No. 1311 ワクチン開発の慎重さ無視

新型コロナ感染拡大を受けて日本政府は、2月7日まで東京、神奈川など1都3県はじめ各地に緊急事態宣言を発令した。そんな中で菅首相は米マイクロソフト共同創設者で慈善事業家のビル・ゲイツ氏と電話会談し、東京オリンピック・パラリンピックを開催するためにもワクチンの普及が必要だという認識で一致したという。

緊急事態宣言を受けて外出の自粛、飲食店や商業施設の営業時間短縮による経済的問題が懸念されるにもかかわらずオリンピック開催について言及し、開催するためにもワクチン接種の推奨(または強制)をゲイツ氏は日本政府に要求したのであろう。世界にワクチンを推進する「GAVIアライアンス」に日本政府は2011年から財政支援を行い、昨年安倍内閣は2021年から5年間で約3億ドル(320億円)を拠出すると表明している。

GAVIは世界経済フォーラム年次総会(ダボス会議)において2000年、各国政府や世界保健機関(WHO)、世界銀行、そしてビル&メリンダ・ゲイツ財団からの寄付によって設立された。新型コロナのワクチンもGAVIを通じて供給される見込みだという。

問題はそのワクチンの中身である。ゲイツ氏はワクチン接種をすればオリンピックも開催でき、ある程度「ノーマル」な生活に戻れると言い、従来のワクチン開発では臨床試験の最終段階まで行き着くには何年もかかっていたにもかかわらず、製薬会社は過去にない速さでワクチンを開発している。

さらにこれまでのワクチンは病原性をなくしたウイルスを接種することで免疫をつける「不活化ワクチン」が一般的だったが、ファイザーがドイツのビオンテックと開発したワクチンは「mRNA」と呼ばれる物質を使った新たな手法を使い、これまで製品化されたことがなかったものなのである。

昨年11月9日、ファイザーは同社のワクチンが90%超の予防効果があると発表した。専門家はそのデータが第三者の審査を受けた正式なものではないとし、安全性のデータを含むより詳細な情報が必要だと述べたが、この発表でファイザーの株価が15%上昇した同日、同社のCEOアルバート・ブーラ氏は自身の持ち株の6割、560万ドル(約5億9千万円)相当を売却していたというから驚きである。

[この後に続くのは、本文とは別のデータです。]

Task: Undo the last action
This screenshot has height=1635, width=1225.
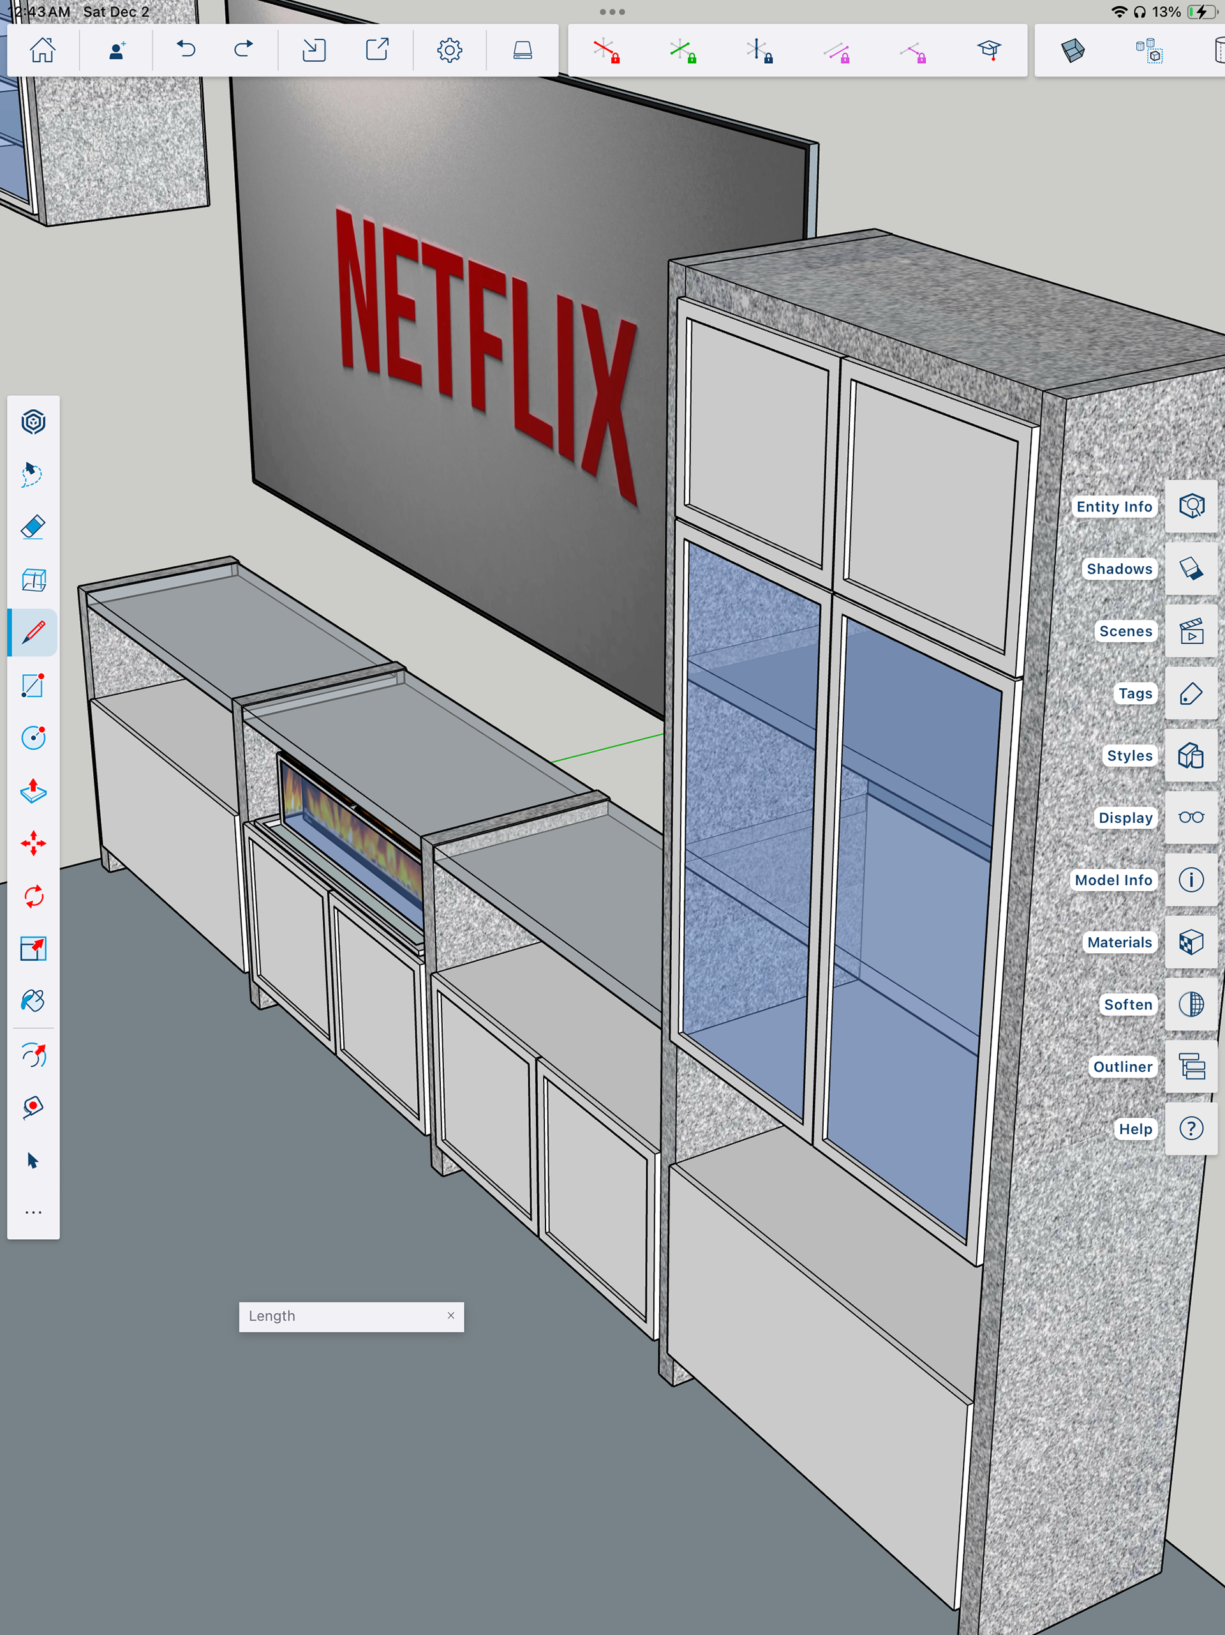Action: (185, 50)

新型コロナは恐ろしい世界的感染症だとWHOがあおったためにワクチン開発の慎重さなど無視され、新しいmRNAワクチンは動物実験が省かれて人を対象に治験が行われた。接種で副作用が起きても製薬会社は法的責任を免除され、ワクチンで後遺症が起きたり亡くなったりしても賠償責任は政府がとるという。しかし数カ月、数年後に後遺症が起きた場合に因果関係を証明することが容易ではないのは薬害裁判からも想像がつく。

英国、米国ではワクチンによる強いアレルギー反応事例だけでなく死亡例も出ている。菅首相は、慈善活動家ではなく、ワクチンの安全性の保障が不十分で使用には慎重にと警告する医師や感染症の専門家の助言にこそ耳を傾けてほしい。